= Prose of the Ottoman Empire =

Roughly speaking, the prose of the Ottoman Empire can be divided along the lines of two broad periods: early Ottoman prose, written prior to the 19th century CE and exclusively nonfictional in nature; and later Ottoman prose, which extended from the mid-19th century Tanzimat period of reform to the final fall of the Ottoman Empire in 1922, and in which prose fiction was first introduced.

==Early Ottoman prose==
Early Ottoman prose, before the 19th century, never developed to the extent that the contemporary Divan poetry did. A large part of the reason for this was that much prose of the time was expected to adhere to the rules of seci, or rhymed prose, a type of writing descended from Arabic literature (saj') and which prescribed that between each adjective and noun in a sentence, there must be a rhyme.
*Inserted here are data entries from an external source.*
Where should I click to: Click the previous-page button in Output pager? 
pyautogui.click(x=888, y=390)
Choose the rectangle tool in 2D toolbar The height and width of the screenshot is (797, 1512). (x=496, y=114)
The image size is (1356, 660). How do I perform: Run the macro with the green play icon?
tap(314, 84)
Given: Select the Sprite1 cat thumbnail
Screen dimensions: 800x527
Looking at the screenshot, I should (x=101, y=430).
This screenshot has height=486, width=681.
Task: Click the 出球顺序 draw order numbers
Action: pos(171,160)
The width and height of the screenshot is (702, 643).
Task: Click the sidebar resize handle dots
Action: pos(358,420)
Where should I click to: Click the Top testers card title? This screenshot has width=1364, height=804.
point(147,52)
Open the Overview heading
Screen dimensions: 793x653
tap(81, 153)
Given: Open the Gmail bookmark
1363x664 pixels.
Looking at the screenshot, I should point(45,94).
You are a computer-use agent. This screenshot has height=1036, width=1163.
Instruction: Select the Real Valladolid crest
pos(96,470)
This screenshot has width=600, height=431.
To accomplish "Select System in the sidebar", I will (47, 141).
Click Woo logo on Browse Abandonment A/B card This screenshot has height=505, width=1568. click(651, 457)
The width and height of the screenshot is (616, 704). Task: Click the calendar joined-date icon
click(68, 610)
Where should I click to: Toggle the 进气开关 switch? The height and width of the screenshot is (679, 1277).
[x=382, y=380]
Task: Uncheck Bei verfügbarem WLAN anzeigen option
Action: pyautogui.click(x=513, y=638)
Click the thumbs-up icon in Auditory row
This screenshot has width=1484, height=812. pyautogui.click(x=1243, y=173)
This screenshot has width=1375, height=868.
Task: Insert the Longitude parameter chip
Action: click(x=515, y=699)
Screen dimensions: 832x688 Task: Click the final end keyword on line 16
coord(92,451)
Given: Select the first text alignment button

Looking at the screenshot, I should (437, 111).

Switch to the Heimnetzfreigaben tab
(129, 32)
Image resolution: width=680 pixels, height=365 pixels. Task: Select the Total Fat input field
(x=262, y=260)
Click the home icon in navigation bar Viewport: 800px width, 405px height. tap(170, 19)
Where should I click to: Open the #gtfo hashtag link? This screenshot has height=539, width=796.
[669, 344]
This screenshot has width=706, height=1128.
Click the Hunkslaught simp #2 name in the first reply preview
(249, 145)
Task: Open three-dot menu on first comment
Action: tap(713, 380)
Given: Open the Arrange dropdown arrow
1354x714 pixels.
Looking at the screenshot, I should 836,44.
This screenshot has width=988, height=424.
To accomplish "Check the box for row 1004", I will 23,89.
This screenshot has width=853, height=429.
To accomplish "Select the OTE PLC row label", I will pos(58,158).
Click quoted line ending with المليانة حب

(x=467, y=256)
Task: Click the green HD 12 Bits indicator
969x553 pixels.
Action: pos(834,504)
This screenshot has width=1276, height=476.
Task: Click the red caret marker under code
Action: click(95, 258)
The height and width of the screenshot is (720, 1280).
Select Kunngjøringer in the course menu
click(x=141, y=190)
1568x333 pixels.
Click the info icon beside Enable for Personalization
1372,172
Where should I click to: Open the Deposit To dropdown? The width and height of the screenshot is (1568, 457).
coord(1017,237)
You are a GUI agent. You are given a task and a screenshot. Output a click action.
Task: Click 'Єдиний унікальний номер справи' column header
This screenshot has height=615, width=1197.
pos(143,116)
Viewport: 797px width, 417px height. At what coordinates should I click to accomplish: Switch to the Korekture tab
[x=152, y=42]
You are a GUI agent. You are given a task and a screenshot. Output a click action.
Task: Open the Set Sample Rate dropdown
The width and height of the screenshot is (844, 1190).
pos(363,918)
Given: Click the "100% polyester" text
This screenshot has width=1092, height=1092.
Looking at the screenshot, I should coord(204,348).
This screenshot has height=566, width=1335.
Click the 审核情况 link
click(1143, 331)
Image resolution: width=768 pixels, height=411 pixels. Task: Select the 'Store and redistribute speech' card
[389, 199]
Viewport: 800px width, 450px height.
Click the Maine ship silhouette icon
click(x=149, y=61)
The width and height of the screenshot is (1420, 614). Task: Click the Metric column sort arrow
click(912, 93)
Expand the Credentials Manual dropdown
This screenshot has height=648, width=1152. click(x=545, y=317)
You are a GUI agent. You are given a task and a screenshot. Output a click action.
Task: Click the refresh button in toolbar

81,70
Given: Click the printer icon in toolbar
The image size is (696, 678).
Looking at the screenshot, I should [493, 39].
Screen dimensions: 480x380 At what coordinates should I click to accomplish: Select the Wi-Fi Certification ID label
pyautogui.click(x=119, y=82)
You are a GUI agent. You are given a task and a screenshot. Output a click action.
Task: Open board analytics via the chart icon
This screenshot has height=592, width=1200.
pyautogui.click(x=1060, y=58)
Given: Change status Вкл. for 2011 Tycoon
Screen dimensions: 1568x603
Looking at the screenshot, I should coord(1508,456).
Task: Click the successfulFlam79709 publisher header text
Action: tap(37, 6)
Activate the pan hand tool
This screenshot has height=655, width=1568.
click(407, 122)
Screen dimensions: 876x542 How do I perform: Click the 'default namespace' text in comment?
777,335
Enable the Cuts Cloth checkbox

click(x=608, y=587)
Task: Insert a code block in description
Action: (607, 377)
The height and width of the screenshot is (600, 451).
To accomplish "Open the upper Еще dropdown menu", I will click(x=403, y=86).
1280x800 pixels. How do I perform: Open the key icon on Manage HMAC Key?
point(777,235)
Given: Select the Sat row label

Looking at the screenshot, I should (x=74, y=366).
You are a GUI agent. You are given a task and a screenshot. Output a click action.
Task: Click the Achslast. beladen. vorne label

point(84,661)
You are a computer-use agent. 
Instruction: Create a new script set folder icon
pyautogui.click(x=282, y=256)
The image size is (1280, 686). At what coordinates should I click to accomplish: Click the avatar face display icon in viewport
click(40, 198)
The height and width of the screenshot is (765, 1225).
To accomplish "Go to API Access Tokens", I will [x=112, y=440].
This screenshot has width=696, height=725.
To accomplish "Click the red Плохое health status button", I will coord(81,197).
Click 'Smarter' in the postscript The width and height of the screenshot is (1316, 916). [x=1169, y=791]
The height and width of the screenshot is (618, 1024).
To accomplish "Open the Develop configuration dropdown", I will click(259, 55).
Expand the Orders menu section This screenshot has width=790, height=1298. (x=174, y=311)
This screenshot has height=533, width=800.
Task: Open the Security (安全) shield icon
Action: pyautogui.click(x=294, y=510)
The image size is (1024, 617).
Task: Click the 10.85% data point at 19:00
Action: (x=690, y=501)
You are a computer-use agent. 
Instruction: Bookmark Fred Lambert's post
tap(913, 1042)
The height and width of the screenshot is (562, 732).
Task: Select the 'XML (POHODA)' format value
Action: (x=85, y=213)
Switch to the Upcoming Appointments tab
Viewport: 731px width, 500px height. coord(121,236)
Nevertheless, there was a long tradition of prose in the Ottoman Empire. This tradition was, for centuries, exclusively nonfictional in nature—the fiction tradition was limited to narrative poetry. A number of such nonfictional prose genres developed:
- the seyahâtnâme, or travelogue, of which the outstanding example is the 17th-century Seyahâtnâme of Evliya Çelebi
- the sefâretnâme, a related genre that is a sort of travelogue of the journeys and experiences of an Ottoman ambassador, and which is best exemplified by the 1718–1720 Paris Sefâretnâmesi of Yirmisekiz Mehmet Çelebi Efendi, ambassador to the court of Louis XV of France
- the siyâsetnâme, a kind of political treatise describing the functionings of state and offering advice for rulers, an early Seljuk example of which is the 11th-century Siyāsatnāma, written in Persian by Nizam al-Mulk, vizier to the Seljuk rulers Alp Arslan and Malik Shah I
- the tezkire, a collection of short biographies of notable figures, some of the most notable of which were the 16th-century tezkiretü'ş-şuaras, or biographies of poets, by Latîfî and Aşık Çelebi
- the münşeât, a collection of writings and letters similar to the Western tradition of belles-lettres
- the münazara, a collection of debates of either a religious or a philosophical nature

==Later Ottoman prose==

Ottoman women writers of the 19th and 20th century wrote extensively on the subjects of Islamic dress, women's employment and education. Borrowing from progressive and conservative modes of thought, their writings reveal a range of views and attitudes on the most important issues of their time. Ottoman feminist writers noted the limited opportunities of Ottoman women to attain financial independence, considered the most important stepping stone to women's emancipation. In Ottoman society, women working outside the home was widely considered dishonorable, not only for the woman herself, but for her entire family. Armenian journalist Zaroubi Galemkearian wrote in her autobiography:

How conservative the social norms were! Girls of modest [social] status would often hide the need to earn money working outside the household. Women who embroidered tival (decorative panels) or crocheted at home to meet essential needs or to help the family regarded the money earned as a sort of disgrace.

Another writer Halide Nusret had more conservative views. Although Nusret acknowledged the need of women to work in cases of financial hardship, she found the toil of daily labor to be less than ideal for women inclined to femininity. A supporter of women's education, Nusret did not envision women's education as a rivalry with men, but an essential for building the character and maturity needed of capable mothers.